Fast-forward 30 years. Today’s Russia has metabolized the humiliating experience of the 1990s into the restoration of an authoritarian model of strong leadership, making up for the lack of economic dynamism with an over-reliance on natural resources and maintaining an overblown militaristic machine driven by the nostalgia for the lost empire it longs to revive. America has an experienced Atlanticist president in charge once more, but after four years of Donald Trump, it is a different country in a different world. The Republican Party (expected winner of the November 2022 midterm elections) is on a downward slide of embracing anti-democratic practices. Post-Trump America is no longer the shining city on a hill, nor the only superpower. The American “liberal” gamble that China would, if incorporated into globalization, tend toward Western democracy has failed doubly. China is now the rival superpower and America’s paramount strategic concern.
Fifty years ago, Richard Nixon’s America made the historic opening to China, so it could focus its strength on the Soviet Union. Confronted by their Russian neighbor, several Central-Eastern European states fear America may now do the “reverse Nixon,” normalizing its relations with Russia in order to focus all available resources on reining in China. Russia’s saber-rattling on the Ukrainian border has sidelined this possibility for the time being. But America’s strategic focus on Europe is on a long-term secular decline.

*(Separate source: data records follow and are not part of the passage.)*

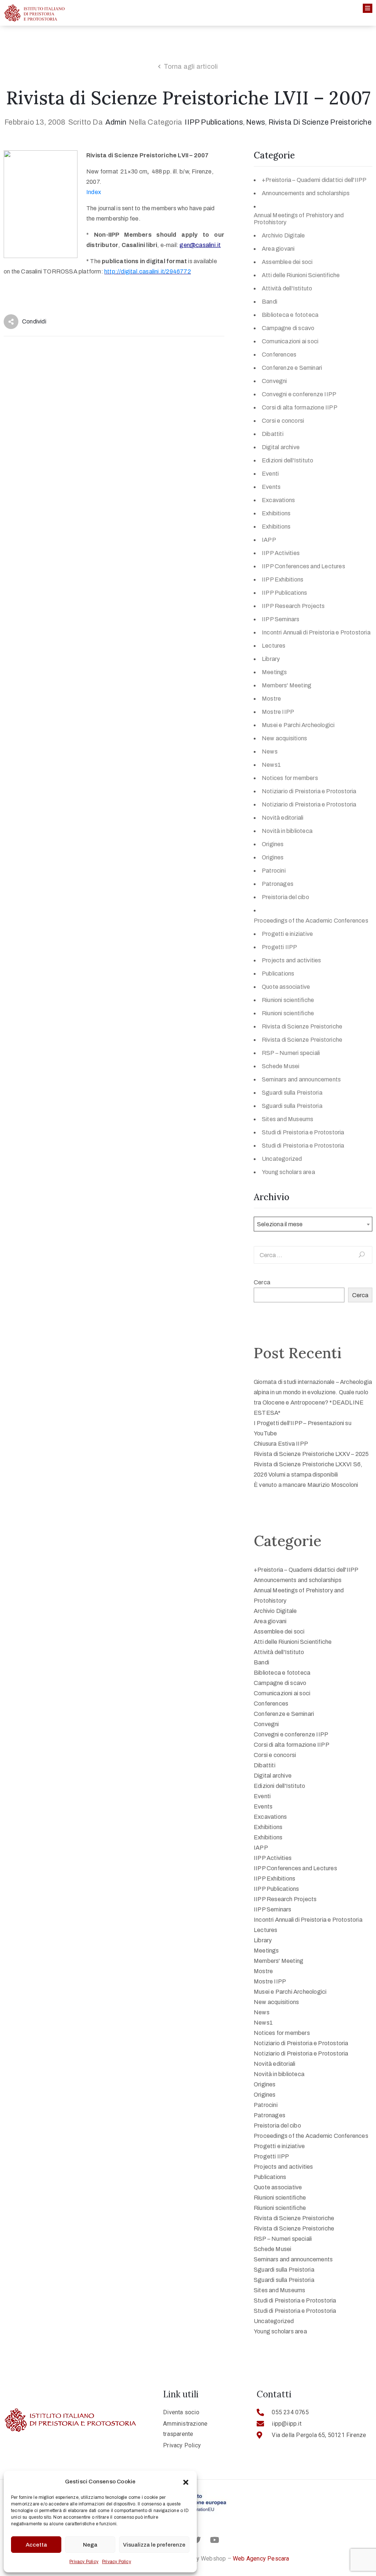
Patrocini (274, 870)
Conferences (279, 354)
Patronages (277, 884)
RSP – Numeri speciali (291, 1053)
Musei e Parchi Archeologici (298, 725)
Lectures (274, 646)
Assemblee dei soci (287, 262)
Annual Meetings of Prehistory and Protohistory (299, 218)
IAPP (269, 540)
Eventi (270, 474)
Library (271, 659)
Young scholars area (288, 1172)
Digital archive (281, 447)
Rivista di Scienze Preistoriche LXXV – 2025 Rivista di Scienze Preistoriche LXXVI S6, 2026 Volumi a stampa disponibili (311, 1464)
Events (271, 487)
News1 (271, 765)
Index (93, 192)
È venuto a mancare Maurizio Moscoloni (306, 1485)
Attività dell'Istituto (287, 288)
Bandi (269, 301)
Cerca (262, 1282)
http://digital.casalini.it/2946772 (147, 271)
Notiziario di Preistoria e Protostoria (309, 791)
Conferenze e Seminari (292, 368)
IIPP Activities (281, 553)
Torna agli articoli (191, 66)
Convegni (274, 381)
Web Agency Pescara (261, 2558)
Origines (273, 844)
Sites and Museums (287, 1119)
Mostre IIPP (278, 712)
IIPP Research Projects (293, 606)
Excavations (278, 500)
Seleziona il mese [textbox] (280, 1224)
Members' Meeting (286, 685)
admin (115, 122)
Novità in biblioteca (287, 831)
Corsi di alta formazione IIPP (299, 407)
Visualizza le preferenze (154, 2545)
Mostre (271, 698)
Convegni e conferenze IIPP (299, 394)
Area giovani (278, 249)
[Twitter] (196, 2540)
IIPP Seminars (281, 619)
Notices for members (290, 778)
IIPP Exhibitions (282, 579)
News (255, 122)
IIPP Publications (214, 122)
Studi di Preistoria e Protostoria (303, 1132)
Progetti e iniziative (287, 934)
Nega (90, 2545)
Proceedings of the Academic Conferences (311, 920)
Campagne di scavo (288, 328)
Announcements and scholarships (306, 193)
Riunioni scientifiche (288, 1000)
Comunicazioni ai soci (290, 341)
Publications (278, 973)
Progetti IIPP (279, 947)
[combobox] (313, 1224)
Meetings (274, 672)
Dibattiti (272, 434)
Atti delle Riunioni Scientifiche (301, 275)
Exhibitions (276, 513)
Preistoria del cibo (285, 897)
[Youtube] (214, 2540)
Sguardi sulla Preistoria (292, 1093)
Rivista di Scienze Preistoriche (320, 122)
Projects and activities (291, 960)
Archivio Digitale (283, 235)
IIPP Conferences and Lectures (303, 566)
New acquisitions (284, 738)
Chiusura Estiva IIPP (281, 1444)
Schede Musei (280, 1066)
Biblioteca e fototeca (290, 315)
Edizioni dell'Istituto (287, 460)
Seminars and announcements (301, 1079)
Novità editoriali (282, 818)
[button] (185, 2481)
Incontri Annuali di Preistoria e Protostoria (316, 632)
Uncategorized (282, 1159)
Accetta (36, 2545)
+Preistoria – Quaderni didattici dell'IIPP (314, 180)
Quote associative (286, 987)
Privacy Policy (83, 2561)
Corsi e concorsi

Thirty years on from Maastricht, the West persists as a geopolitical actor, but its cohesion and power have been fractured. Events have elevated the EU’s 2nd pillar of a truly common foreign and defense policy, which would also strengthen NATO’s European pillar, into a first-order priority. The world may have been turned on its head, but the aspiration of European unity in the face of external challenges is more urgent than ever.
George Pagoulatos is a professor at the Athens University of Economics and Business and director general of the Hellenic Foundation for European and Foreign Policy (ELIAMEP).